Mosquito endémico del desierto de las Palmas

Recuerdo el día en que salí caminando desde Oropesa en dirección a la sierra que le cubre las espaldas, apellidada del Señor. Crucé por debajo de la autopista a través de un túnel-desagüe y durante varias horas ascendí sus laderas entre palmitos. Cuando estaba a punto de coronarla me di de bruces con una jabalina y sus rayones. Al igual que cuando en la base del monte me topé con un perro negro de aspecto inquietante, la recitación del mantra de la compasión consiguió que los encuentros se quedasen en sustos. La magnífica vista desde lo alto de sus cuatrocientos metros de altitud, desde donde se divisa toda la costa del Azahar, bien valió el esfuerzo.

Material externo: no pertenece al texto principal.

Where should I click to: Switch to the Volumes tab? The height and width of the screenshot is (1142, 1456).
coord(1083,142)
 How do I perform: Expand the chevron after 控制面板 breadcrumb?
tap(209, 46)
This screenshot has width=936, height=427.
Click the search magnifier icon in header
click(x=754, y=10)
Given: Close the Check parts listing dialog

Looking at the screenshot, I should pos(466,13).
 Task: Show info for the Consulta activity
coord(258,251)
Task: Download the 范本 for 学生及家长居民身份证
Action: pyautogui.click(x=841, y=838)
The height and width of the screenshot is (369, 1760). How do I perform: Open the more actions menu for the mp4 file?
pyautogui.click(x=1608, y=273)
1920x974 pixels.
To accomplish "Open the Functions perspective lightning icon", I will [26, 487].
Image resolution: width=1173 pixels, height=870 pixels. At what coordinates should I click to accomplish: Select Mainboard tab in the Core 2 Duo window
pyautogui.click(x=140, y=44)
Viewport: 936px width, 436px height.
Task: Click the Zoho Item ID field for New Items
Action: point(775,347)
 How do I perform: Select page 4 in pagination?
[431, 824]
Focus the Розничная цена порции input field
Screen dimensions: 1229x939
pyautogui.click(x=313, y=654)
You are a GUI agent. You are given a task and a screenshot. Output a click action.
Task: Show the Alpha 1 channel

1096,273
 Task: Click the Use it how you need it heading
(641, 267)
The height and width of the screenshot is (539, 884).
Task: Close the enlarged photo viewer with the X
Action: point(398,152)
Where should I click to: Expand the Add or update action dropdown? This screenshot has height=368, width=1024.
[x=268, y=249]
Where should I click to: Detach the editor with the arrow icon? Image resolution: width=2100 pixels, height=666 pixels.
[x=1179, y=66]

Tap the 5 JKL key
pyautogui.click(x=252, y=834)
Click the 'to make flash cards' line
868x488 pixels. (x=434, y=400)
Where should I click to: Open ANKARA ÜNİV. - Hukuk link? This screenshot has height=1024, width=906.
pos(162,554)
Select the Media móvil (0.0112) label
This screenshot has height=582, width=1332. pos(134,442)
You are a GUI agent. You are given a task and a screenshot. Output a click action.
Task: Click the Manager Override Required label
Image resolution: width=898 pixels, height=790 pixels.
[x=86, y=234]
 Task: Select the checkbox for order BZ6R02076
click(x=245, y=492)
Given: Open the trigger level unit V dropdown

Me senté a meditar durante algunos minutos sobre la roca más elevada y luego descendí por el mismo camino que había traído. Conforme me acercaba a la autopista, el ruido del tráfico se hacía cada vez más intenso y molesto, pero fue al entrar otra vez en la ciudad y verme rodeado de anuncios, terrazas, gentes en bañador y bikini, cuando me di cuenta de que todo a mi alrededor tenía ahora una cualidad muy distinta a la de hacía tan solo unas horas. Veía a la gente dentro de un sueño, pero no metafóricamente hablando sino de un modo absolutamente cierto. La montaña de aquel desierto me había provocado un estado alterado de la consciencia por medio del cual podía ver y sentir la vida como una enorme pantomima.

Después de aquella experiencia, comprendí que los Carmelitas Descalzos establecieran allí uno de sus monasterios, y que todo el desierto de las Palmas esté salpicado de ermitas, barrancas y covachas donde, durante siglos, los inclinados a la introspección han ido buscando refugio… del sueño. Hoy en día ya no queda nadie allí (quizá por eso se llama desierto). Hemos elegido la blanda arena de las playas dentro del sueño al pedregoso camino que nos lleva fuera de él. Comprensible, pero triste.